**Exercise directions:**
How many rows below contain the string "computer"? Reply with the number alone.

-- Start of Information provided --

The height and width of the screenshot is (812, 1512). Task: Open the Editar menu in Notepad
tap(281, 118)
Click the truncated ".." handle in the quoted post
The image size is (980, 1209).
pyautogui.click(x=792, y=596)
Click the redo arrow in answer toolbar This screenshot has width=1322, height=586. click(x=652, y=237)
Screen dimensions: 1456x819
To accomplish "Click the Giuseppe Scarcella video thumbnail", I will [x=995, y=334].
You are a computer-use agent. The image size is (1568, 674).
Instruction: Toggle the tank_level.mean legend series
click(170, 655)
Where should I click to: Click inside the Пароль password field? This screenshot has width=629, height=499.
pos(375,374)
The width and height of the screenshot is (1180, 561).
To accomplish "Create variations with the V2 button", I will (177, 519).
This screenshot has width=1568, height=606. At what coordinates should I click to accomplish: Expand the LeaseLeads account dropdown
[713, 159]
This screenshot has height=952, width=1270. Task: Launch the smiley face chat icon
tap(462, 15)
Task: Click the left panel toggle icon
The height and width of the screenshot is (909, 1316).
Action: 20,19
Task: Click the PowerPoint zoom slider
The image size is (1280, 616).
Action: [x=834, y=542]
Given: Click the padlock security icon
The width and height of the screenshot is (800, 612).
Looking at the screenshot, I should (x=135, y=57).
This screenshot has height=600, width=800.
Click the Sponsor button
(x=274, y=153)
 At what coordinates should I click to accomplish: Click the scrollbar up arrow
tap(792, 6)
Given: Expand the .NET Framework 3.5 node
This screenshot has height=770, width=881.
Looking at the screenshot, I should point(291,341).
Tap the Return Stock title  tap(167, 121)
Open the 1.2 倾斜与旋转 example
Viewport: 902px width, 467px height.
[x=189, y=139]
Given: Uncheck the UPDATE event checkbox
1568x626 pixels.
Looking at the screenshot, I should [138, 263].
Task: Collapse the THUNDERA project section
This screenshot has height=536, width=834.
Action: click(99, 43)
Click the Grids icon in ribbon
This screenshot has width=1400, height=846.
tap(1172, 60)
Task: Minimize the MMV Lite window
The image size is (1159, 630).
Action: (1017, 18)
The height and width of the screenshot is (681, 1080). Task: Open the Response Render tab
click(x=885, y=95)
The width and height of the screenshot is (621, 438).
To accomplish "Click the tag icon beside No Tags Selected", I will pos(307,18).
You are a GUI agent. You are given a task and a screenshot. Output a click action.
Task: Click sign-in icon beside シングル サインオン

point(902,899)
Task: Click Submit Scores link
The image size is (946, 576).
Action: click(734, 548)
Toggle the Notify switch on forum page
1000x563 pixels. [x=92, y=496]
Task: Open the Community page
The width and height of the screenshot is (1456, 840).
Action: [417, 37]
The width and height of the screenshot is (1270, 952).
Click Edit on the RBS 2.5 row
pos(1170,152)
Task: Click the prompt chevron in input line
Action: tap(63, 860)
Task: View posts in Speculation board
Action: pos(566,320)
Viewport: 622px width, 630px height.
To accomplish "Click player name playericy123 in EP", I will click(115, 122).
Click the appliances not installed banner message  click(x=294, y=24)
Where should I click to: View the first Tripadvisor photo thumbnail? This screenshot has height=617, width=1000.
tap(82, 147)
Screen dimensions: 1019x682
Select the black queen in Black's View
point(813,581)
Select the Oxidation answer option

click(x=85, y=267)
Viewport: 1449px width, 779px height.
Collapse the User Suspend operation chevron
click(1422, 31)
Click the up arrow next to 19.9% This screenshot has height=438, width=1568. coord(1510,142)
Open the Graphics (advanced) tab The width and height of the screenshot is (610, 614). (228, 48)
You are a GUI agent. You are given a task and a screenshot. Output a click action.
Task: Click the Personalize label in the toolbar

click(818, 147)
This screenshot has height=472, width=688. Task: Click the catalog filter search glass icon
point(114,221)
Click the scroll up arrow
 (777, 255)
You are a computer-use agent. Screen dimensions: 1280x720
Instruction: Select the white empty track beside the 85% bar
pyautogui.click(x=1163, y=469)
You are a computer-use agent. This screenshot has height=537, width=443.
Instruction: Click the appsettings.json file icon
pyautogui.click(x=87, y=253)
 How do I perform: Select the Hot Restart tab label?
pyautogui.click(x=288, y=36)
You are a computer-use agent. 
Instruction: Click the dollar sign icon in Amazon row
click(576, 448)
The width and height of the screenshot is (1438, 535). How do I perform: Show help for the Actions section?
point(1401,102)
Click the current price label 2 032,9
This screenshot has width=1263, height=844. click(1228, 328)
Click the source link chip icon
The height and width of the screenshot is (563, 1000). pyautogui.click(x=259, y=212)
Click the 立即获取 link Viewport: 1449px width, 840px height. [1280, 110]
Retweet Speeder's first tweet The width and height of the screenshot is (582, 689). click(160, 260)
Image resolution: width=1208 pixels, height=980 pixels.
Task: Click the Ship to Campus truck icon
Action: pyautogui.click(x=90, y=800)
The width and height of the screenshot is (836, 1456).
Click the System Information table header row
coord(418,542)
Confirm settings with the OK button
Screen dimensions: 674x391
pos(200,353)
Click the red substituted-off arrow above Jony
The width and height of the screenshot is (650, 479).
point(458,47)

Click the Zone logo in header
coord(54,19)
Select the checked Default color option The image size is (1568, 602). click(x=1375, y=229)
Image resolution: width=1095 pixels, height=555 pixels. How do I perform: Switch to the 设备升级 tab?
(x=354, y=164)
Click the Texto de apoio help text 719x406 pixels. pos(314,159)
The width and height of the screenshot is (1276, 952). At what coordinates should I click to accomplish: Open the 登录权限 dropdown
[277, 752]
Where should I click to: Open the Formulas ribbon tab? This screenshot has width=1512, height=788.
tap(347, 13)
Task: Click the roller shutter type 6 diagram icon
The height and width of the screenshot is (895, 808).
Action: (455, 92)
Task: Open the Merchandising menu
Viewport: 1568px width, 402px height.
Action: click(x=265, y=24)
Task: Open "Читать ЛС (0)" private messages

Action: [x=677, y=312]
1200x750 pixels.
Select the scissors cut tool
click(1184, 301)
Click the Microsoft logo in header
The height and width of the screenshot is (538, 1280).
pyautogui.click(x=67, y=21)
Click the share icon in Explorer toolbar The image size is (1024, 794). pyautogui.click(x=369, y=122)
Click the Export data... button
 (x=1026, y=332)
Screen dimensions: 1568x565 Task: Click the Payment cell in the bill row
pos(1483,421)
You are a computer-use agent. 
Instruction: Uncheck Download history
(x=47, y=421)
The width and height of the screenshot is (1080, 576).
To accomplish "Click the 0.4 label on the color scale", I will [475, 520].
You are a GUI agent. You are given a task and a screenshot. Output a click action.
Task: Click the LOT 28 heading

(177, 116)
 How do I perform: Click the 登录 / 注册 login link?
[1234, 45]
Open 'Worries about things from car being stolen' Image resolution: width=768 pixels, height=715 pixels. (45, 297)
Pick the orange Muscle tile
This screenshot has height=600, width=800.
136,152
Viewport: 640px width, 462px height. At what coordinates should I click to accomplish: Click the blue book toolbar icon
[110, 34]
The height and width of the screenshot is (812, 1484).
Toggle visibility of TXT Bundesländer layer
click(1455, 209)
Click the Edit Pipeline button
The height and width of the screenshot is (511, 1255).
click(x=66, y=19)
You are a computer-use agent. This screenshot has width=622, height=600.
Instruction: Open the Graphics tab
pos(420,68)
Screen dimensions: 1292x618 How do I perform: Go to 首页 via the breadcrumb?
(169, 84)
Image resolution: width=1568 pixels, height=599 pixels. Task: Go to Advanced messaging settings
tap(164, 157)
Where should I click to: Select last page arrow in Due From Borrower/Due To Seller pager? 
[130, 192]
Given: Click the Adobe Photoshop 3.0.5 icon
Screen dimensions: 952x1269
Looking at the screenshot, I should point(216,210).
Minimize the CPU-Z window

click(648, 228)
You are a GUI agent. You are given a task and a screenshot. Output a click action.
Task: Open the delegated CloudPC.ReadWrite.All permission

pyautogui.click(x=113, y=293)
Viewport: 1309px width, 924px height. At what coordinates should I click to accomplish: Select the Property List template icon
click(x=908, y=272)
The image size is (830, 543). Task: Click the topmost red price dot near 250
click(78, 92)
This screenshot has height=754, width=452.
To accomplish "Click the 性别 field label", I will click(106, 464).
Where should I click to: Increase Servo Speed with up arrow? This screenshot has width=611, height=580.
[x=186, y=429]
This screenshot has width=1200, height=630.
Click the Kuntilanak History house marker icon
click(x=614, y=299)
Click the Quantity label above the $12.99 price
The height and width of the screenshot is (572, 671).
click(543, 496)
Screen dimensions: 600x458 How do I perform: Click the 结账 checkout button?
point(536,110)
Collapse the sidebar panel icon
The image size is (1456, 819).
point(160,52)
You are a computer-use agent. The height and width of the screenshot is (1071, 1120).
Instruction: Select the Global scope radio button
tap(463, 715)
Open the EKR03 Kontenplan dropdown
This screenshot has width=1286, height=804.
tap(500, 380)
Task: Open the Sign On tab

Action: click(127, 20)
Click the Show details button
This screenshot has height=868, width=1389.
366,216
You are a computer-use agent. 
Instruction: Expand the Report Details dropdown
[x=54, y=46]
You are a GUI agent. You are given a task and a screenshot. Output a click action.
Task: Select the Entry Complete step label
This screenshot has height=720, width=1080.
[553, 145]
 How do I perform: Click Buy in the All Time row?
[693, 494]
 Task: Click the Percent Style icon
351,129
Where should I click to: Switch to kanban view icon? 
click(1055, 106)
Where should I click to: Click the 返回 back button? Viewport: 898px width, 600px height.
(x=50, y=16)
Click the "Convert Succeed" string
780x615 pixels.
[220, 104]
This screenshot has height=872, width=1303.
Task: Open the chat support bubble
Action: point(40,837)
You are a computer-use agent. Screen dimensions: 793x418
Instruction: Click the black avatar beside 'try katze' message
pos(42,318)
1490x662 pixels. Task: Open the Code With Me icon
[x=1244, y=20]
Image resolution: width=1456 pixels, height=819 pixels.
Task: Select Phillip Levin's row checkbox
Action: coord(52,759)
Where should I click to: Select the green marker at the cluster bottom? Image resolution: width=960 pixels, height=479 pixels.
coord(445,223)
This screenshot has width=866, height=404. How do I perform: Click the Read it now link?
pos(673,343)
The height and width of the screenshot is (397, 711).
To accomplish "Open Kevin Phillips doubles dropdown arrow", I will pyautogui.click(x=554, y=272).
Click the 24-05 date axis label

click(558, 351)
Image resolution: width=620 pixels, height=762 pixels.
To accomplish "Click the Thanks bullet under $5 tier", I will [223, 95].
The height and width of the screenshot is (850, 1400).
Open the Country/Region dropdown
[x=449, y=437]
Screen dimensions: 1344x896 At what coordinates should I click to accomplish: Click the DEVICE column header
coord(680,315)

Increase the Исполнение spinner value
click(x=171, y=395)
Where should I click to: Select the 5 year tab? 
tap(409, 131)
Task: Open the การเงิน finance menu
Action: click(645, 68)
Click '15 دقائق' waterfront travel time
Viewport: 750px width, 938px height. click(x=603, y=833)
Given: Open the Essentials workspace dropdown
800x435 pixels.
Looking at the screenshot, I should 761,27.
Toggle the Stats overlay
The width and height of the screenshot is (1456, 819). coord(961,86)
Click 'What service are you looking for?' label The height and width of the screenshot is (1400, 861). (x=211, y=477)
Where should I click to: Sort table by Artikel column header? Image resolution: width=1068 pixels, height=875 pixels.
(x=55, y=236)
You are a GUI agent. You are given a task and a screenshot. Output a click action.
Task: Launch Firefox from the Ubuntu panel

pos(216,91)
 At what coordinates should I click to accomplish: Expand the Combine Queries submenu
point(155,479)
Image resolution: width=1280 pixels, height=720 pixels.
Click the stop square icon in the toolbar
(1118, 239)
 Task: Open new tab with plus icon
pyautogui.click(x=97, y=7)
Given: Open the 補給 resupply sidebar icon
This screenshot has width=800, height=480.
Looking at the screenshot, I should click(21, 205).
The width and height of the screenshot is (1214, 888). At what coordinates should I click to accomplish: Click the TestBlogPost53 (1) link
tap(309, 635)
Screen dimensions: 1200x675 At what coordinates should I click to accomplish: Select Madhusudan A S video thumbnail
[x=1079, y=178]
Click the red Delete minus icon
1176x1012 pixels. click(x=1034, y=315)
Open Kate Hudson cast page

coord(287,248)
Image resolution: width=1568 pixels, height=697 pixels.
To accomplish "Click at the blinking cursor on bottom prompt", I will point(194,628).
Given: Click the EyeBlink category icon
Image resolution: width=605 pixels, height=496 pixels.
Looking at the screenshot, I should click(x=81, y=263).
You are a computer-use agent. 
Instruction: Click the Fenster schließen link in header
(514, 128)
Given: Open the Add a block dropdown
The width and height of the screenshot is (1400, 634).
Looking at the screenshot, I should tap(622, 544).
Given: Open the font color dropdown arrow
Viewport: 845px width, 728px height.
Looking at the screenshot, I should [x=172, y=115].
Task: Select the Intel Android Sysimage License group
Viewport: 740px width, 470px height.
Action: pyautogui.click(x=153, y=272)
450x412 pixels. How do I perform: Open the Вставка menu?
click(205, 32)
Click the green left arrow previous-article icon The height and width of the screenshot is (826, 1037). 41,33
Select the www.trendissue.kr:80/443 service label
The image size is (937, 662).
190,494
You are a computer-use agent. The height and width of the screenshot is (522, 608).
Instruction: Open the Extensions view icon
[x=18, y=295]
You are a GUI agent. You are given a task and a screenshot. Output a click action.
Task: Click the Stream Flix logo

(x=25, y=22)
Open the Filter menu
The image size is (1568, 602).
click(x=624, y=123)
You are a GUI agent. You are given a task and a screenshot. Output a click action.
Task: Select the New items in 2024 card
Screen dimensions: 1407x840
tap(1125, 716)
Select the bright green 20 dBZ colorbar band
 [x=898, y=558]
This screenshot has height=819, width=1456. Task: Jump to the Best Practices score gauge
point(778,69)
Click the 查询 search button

-- End of Information provided --

**Full solution:**
11